| Wissenschaftlicher Name | Sambucus nigra |
|---|---|
| Pflanzenfamilie | Adoxaceae |
| Synonyme | Holunder, Schwarzer Holunder, Fliederbeere, Holler, Holda, Hyldemoer |
| Verwandte Pflanzen | Sambucus ebulus, Sambucus racemosa |
Botanische Beschreibung
Der Schwarze Holunder ist ein immergrüner, bis zu 6 Meter hoher Strauch mit lanzettlichen, glänzenden Blättern. Die Blüten sind weiß und in traubenförmigen Rispen angeordnet, gefolgt von schwarzen, glänzenden Beeren, die in der Volksmedizin traditionell genutzt werden.
Vorkommen
Der Schwarze Holunder ist in Europa, Westasien und Nordafrika verbreitet. Er wächst in feuchten, sonnigen bis halbschattigen Wäldern, an Waldrändern und an Bachufern.
Historische und kulturelle Verwendung
Der Holunder wurde in der europäischen Volksmedizin seit alters her als Heilpflanze geschätzt, besonders zur Behandlung von Erkältungen und Fieber. In der Literatur und Volksüberlieferung wird er oft mit mystischen und schützenden Eigenschaften in Verbindung gebracht.
Folkloristische Zuordnungen
In der Volksüberlieferung wird der Holunder traditionell als Schutzpflanze und Heilpflanze wahrgenommen. Er wird in bestimmten Regionen mit der Hexe Holda in Verbindung gebracht.
Sichere symbolische Anwendung
Der Holunder wird in der Naturkultur oft als Schutzpflanze und Symbol für Heilung und Schutz genutzt. Er kann beispielsweise in der Wohnung als Schutzsymbol aufgehängt werden.
Giftigkeit und Sicherheitswarnungen
Die Beeren des Schwarzen Holunders sind giftig und sollten nicht gegessen werden. Die Pflanze kann bei Hunden und Katzen zu Vergiftungen führen. Bei Schwangerschaft und Stillzeit sowie bei Allergien sollte der Holunder nicht berührt werden.
Verwechslungsgefahren
Der Schwarze Holunder kann mit anderen Sambucus-Arten wie dem Weißen Holunder (Sambucus ebulus) verwechselt werden.

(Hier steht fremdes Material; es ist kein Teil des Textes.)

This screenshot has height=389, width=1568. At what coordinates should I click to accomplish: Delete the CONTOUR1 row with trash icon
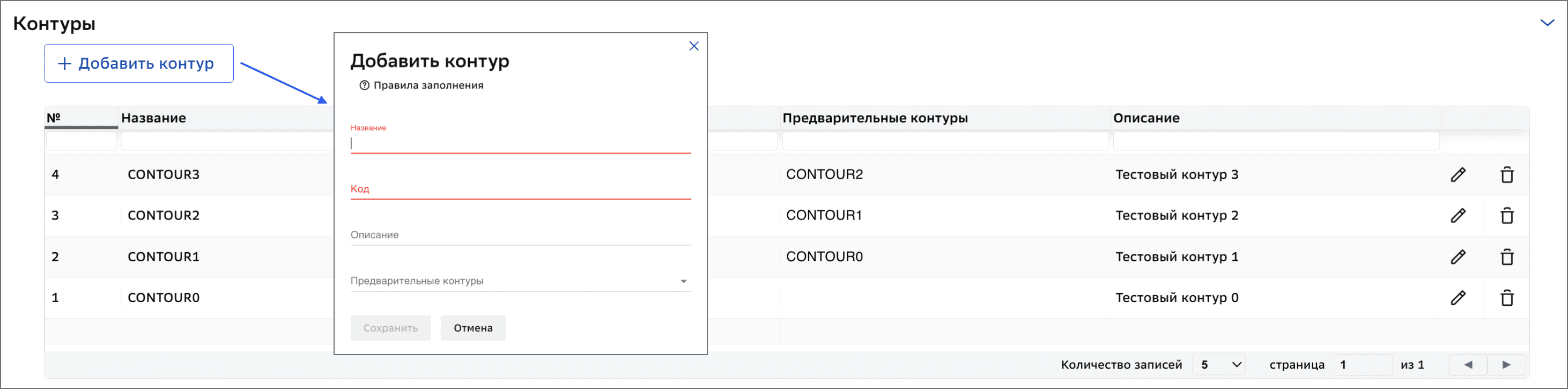coord(1506,257)
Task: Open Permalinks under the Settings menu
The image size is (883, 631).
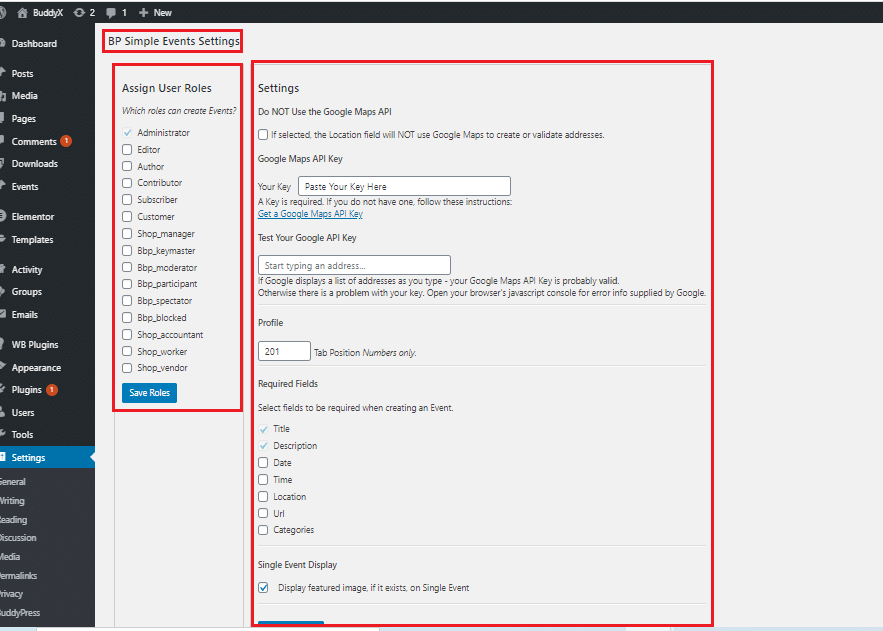Action: coord(20,575)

Die Beeren der Weißen Holunder-Arten sind nicht giftig, aber auch nicht essbar.
Schutzstatus und nachhaltige Beschaffung
Der Schwarze Holunder ist in vielen Regionen nicht unter Schutz, aber aufgrund der Zerstörung von Lebensräumen und der Nutzung der Pflanze in der Volksmedizin sollte auf nachhaltige Beschaffung geachtet werden.
Quellen
- https://www.gbif.org/species/116783011
- https://www.gbif.org/species/116783013
- https://www.gbif.org/species/224773517
- https://www.gbif.org/species/100547020
- https://doi.org/10.1163/1574-9347_dnp_e516340
- https://doi.org/10.1515/9783112399248-040
- https://doi.org/10.1007/978-3-540-71095-0_4788
- https://doi.org/10.1515/9783112627204-039
- https://doi.org/10.53458/sh.v17i4.17985
- https://doi.org/10.1055/s-0029-1185855
Sicherheitshinweis Pflanzen. Verwechslungen mit giftigen Arten sind möglich und können lebensgefährlich sein. Sammle nichts, was du nicht sicher bestimmen kannst. Wir geben keine Einnahme-, Dosierungs- oder Zubereitungsempfehlungen. In Schwangerschaft und Stillzeit, bei Kindern, bei bestehenden Erkrankungen, bei Einnahme von Medikamenten sowie in Haushalten mit Haustieren gelten besondere Vorsichtsanforderungen. Auch Räucherrauch belastet die Atemwege.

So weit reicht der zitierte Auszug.